WHAT THE TASK REQUIRES
Your task is to reproduce exactly the lines from the line with "About us (771, 1265)" through the end of the records below.

EXTRACTED RECORDS
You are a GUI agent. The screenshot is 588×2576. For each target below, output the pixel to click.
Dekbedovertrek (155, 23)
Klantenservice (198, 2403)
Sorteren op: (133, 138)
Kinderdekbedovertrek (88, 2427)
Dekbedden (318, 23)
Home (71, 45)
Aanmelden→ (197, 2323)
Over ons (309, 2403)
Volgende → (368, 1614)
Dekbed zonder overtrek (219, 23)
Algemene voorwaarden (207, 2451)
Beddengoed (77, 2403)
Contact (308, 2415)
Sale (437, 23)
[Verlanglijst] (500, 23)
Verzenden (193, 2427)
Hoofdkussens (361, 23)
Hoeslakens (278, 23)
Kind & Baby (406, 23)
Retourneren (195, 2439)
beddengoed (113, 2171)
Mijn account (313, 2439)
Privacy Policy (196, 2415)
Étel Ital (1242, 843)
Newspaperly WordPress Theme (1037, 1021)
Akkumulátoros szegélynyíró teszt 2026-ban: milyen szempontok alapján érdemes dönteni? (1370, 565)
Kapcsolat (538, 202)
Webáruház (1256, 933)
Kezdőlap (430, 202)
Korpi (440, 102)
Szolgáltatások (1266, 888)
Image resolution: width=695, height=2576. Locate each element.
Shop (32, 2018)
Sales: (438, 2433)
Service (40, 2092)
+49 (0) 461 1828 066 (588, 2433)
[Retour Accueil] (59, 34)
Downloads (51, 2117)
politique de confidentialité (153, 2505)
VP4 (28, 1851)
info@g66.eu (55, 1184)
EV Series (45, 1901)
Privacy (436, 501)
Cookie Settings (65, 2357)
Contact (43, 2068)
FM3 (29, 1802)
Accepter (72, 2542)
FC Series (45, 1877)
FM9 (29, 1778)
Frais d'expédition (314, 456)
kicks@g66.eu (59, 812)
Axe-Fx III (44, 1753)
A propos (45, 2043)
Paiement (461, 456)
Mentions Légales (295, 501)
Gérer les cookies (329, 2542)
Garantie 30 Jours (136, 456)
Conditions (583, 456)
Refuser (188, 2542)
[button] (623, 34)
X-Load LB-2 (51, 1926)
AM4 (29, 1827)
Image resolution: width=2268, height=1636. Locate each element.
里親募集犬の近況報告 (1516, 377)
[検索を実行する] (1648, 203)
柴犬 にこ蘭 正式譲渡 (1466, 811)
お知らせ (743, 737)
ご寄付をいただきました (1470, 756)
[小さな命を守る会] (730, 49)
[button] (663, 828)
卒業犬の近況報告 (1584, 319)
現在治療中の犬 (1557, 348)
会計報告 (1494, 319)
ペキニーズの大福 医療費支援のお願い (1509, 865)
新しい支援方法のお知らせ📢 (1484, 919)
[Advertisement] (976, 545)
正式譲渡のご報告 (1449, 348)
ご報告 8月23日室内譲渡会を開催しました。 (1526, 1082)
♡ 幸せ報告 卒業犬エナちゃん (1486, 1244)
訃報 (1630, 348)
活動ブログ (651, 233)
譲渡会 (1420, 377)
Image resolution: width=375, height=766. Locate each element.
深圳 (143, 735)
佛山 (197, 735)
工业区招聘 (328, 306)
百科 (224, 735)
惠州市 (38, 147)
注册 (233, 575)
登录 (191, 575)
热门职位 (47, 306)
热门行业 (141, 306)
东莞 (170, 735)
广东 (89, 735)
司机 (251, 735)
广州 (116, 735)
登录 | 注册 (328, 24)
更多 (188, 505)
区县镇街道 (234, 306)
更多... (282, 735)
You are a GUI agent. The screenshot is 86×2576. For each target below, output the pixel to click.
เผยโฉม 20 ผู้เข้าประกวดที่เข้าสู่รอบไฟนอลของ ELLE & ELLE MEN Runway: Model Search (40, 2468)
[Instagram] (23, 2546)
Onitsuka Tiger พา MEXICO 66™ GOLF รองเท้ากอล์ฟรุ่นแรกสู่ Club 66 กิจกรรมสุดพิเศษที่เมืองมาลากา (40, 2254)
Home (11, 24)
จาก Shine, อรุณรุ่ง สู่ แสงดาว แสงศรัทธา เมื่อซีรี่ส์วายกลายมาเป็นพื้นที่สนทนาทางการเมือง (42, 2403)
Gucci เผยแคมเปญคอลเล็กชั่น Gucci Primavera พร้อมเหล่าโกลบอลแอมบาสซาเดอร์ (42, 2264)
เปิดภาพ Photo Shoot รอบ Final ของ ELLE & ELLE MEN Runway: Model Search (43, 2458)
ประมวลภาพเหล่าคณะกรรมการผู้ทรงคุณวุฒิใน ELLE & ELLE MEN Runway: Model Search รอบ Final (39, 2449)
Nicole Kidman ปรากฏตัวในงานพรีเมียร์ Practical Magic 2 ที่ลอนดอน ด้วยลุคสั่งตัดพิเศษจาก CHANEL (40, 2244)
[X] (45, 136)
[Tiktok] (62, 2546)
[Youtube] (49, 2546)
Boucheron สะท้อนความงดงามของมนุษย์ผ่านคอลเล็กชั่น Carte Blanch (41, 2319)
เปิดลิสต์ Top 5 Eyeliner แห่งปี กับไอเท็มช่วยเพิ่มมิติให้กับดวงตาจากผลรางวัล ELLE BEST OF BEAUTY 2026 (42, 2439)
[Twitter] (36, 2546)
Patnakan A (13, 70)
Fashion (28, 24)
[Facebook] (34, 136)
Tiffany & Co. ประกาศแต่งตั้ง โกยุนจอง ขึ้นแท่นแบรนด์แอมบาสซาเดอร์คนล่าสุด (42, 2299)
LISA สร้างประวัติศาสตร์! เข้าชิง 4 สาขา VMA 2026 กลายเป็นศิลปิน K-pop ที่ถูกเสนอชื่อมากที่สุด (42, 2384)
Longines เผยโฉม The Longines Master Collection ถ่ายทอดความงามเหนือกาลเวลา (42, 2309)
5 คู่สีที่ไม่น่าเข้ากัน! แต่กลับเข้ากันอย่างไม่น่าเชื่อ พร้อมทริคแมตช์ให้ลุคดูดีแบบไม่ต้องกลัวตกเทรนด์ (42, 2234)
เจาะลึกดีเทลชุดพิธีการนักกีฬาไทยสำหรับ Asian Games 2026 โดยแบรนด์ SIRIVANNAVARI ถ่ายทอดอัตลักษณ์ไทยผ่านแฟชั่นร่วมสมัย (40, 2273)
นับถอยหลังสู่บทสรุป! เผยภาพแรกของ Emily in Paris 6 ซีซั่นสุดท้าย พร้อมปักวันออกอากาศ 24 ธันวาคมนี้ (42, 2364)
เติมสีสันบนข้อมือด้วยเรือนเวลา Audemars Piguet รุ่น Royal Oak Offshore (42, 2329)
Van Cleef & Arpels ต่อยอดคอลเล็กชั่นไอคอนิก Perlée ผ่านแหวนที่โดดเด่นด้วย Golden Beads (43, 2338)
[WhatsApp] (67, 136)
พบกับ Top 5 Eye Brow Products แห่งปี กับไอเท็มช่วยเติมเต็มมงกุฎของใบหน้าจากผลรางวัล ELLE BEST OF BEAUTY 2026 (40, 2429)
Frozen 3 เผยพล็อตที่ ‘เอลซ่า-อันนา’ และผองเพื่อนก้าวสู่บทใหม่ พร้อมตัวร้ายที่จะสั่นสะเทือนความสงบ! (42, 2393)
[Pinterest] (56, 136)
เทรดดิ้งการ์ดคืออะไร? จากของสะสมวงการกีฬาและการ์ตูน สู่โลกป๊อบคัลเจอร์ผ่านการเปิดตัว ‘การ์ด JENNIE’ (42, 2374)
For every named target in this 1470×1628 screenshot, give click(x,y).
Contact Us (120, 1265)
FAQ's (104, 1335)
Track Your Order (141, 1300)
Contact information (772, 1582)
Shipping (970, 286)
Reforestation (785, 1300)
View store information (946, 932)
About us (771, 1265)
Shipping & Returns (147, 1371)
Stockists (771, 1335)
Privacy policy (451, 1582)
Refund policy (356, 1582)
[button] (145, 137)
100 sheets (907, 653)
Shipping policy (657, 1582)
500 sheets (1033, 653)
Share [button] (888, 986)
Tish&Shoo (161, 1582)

SOLUTION TO THIS PROBLEM
About us (771, 1265)
Shipping & Returns (147, 1371)
Stockists (771, 1335)
Privacy policy (451, 1582)
Refund policy (356, 1582)
[button] (145, 137)
100 sheets (907, 653)
Shipping policy (657, 1582)
500 sheets (1033, 653)
Share [button] (888, 986)
Tish&Shoo (161, 1582)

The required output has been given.